Spatial and dosimetric resolution for intensity -modulated radiation treatment of targets containing biological subvolumes

Intensity-modulated radiation therapy (IMRT) is advocated for treatment of head and neck cancer due to its effective sparing of organs at risk. Studies show that the area where relapses predominantly occur is within the clinical target volume receiving the highest prescription dose. One approach to improve local control may be to identify patients with radioresistant subvolumes and modulate the dose distribution to treat these subvolumes with appropriately escalated doses. Developments in biological imaging will soon allow fusion of biological images with high resolution anatomic images resulting in what is referred to as a "bioanatomic" data set. These images would allow treatment plans to be designed to escalate dose to radioresistant hypoxic subvolumes.;The purpose of this research was to investigate the spatial and dosimetric resolution for IMRT as applied to dose escalation to radioresistant subvolumes within the target. A 3D model simulating the dose delivery of IMRT was developed.
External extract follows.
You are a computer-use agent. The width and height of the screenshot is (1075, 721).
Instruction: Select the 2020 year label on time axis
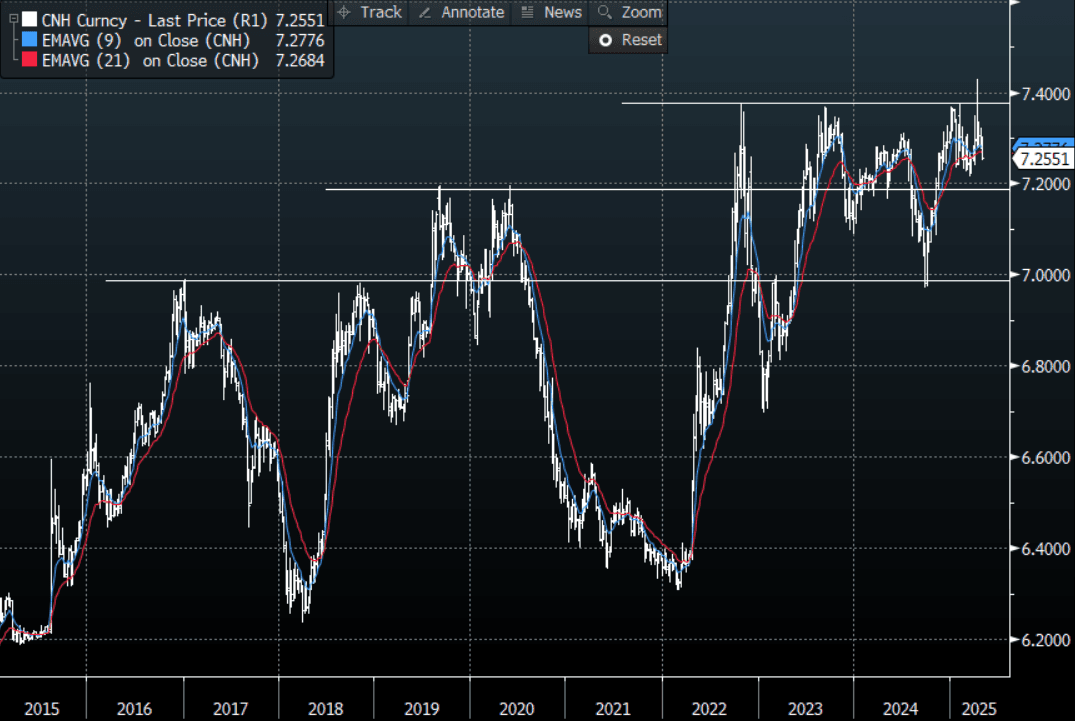tap(516, 709)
A toolset was created in Matlab containing several functions and virtual head/neck phantom image sets designed to investigate basic physics as well as the clinical implementation of IMRT.;Results from the model indicate radiobiologically significant dose escalation can be achieved using IMRT to increase dose to subvolumes in the GTV for the head and neck. Radiation biology suggests that 2.5 to 3 times the dose required to kill normoxic cells is needed to kill hypoxic cells. Doses of greater than 220% of the dose prescribed to the GTV were achieved. Dose escalation at this level could potentially lead to an improvement in local control for head and neck cancers. Dose distributions with gradients of 25 cGy/mm (standard deviation 2 mm) were demonstrated by the model for subvolumes 5mm in size. Dose gradients of 15 cGy/mm (standard deviation 2 mm) were attained across 1 cm subvolumes. Dose escalation was achieved without increasing normal tissue toxicity beyond current standards.;The beam model was validated in 2D, and the results of the 3D model were validated through comparison to dose computations performed in a commercial treatment planning system and through treatment delivery to a solid water phantom. Reasonable agreement was observed for these comparisons.